### Converting Document-level Data and Labels Into Sentence-Level Data and Labels

This notebook explores converting the document-level data and labels into
sentence-level data and labels for training Masked Language Models, like Kaggle
model 1, and Named Entity Recognition models.

In [66]:
import json
from itertools import islice
from typing import List

import pandas as pd
import regex as re
import spacy
from unidecode import unidecode

import src.models.regex_model as rm

nlp = spacy.load('en_core_web_trf')

In [4]:
kaggle_labels = pd.read_csv("../data/kaggle/train.csv")
kaggle_labels.head(2)

Unnamed: 0,Id,pub_title,dataset_title,dataset_label,cleaned_label
0,d0fa7568-7d8e-4db9-870f-f9c6f668c17b,The Impact of Dual Enrollment on College Degre...,National Education Longitudinal Study,National Education Longitudinal Study,national education longitudinal study
1,2f26f645-3dec-485d-b68d-f013c9e05e60,Educational Attainment of High School Dropouts...,National Education Longitudinal Study,National Education Longitudinal Study,national education longitudinal study


This contains only a single label for each line, so we need to aggregate them 
by id

In [15]:
aggregated_labels = pd.DataFrame({"id": kaggle_labels["Id"].unique()})

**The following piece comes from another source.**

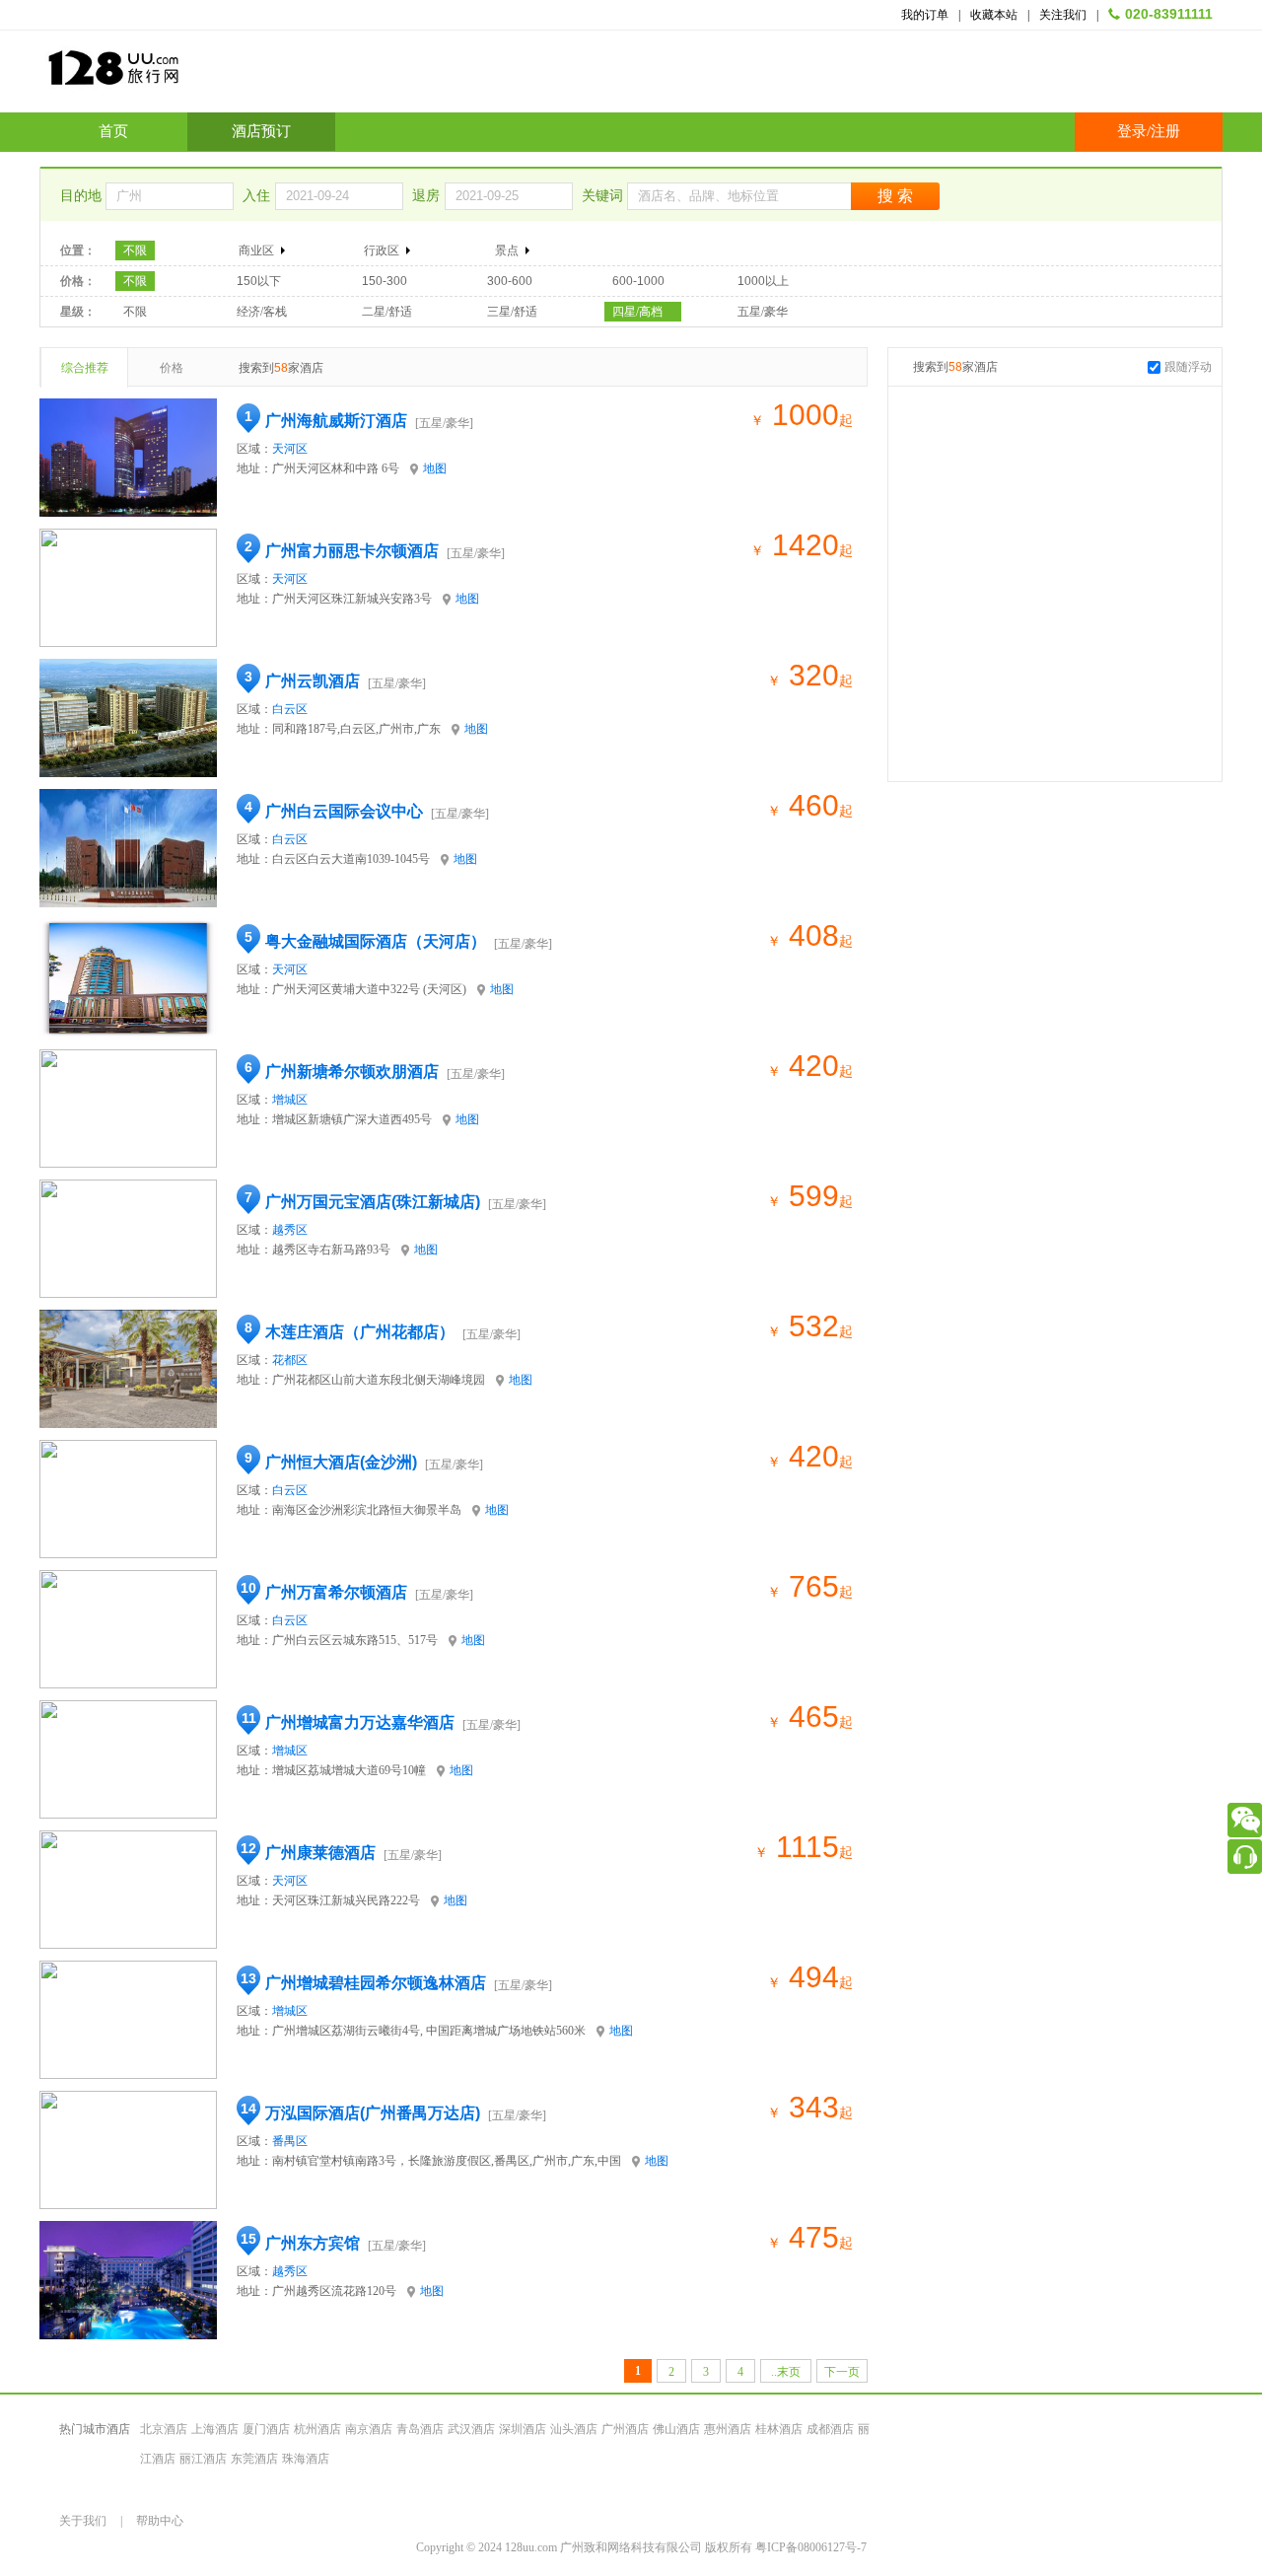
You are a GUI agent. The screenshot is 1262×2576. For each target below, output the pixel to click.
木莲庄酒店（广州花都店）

def aggregate_clean_label(row: pd.DataFrame):
    labels = list(map(lambda x: x.strip(), row["dataset_label"].unique()))
    return "|".join(labels)

unique_labels = kaggle_labels.groupby("Id").apply(aggregate_clean_label)
aggregated_labels["label"] = aggregated_labels["id"].apply(lambda x: unique_labels[x])
aggregated_labels.head(2)

Unnamed: 0,id,label
0,d0fa7568-7d8e-4db9-870f-f9c6f668c17b,National Education Longitudinal Study|Educatio...
1,2f26f645-3dec-485d-b68d-f013c9e05e60,National Education Longitudinal Study|Educatio...


In [18]:
document_id = aggregated_labels.id.values[0]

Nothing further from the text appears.